Walaupun berhak atas fasilitas kesehatan sebagai mantan wakil presiden, Hatta merasa tidak nyaman menggunakan dana publik untuk kepentingan pribadi. Ia tetap berpegang pada prinsip hidupnya untuk tidak memanfaatkan kekuasaan demi keuntungan diri sendiri.
Kemandirian dan Integritas yang Menjadi Warisan Hatta
Meski kesulitan terus menghampirinya, Hatta memilih untuk mengembalikan biaya pengobatan dan perjalanan tersebut kepada negara. Ia menggunakan tabungan pribadinya untuk melunasi semua pengeluaran tersebut, meskipun pihak pemerintah menolak dan ingin menanggungnya sebagai bentuk pelayanan.

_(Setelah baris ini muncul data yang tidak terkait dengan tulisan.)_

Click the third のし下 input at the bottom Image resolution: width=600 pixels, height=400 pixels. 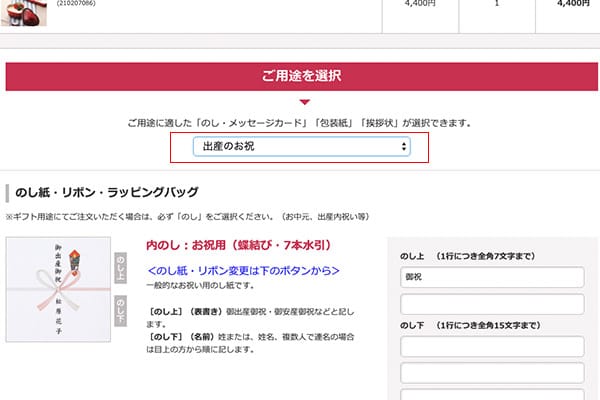[492, 395]
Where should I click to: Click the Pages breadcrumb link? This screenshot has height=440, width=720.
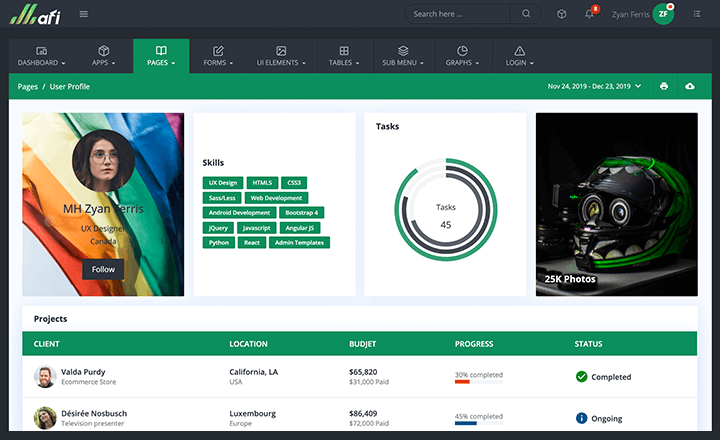pyautogui.click(x=28, y=87)
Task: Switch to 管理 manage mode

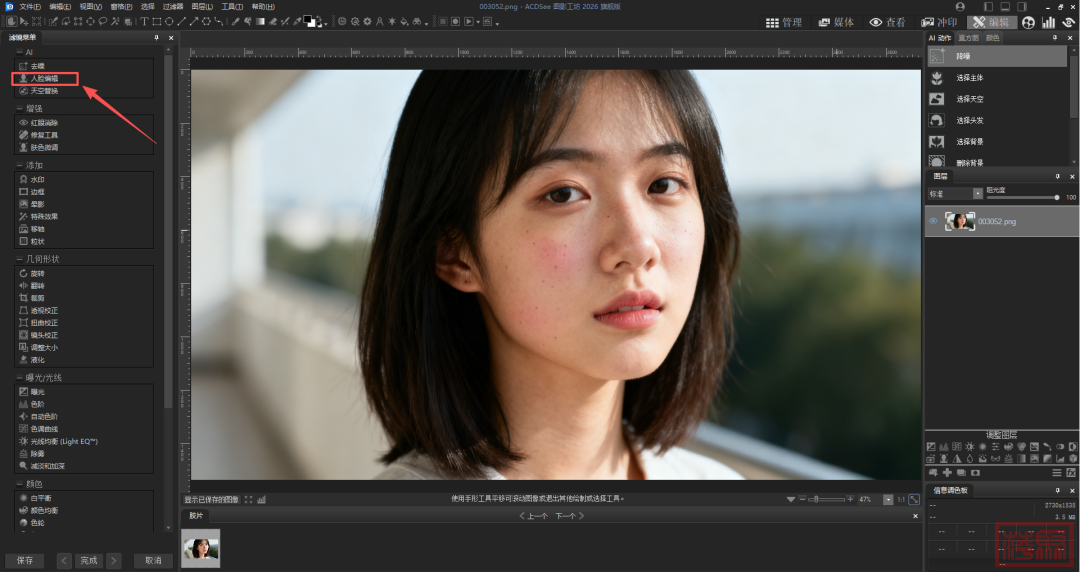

Prinsip kesederhanaan dan integritas anti-korupsi yang dijunjung Hatta tetap bertahan hingga akhir hayatnya. Meskipun ia tidak pernah mendapatkan sepatu yang diidam-idamkannya, ia meninggalkan jejak kehidupan yang ditandai oleh nilai-nilai moral yang tinggi.
Hatta wafat pada tahun 1980 tetapi teladannya akan kesederhanaan hidup dan penolakan terhadap korupsi tetap menjadi inspirasi. Ini menunjukkan bahwa kekayaan sejati bukanlah terletak pada harta benda, melainkan pada integritas dan pengabdian kepada masyarakat.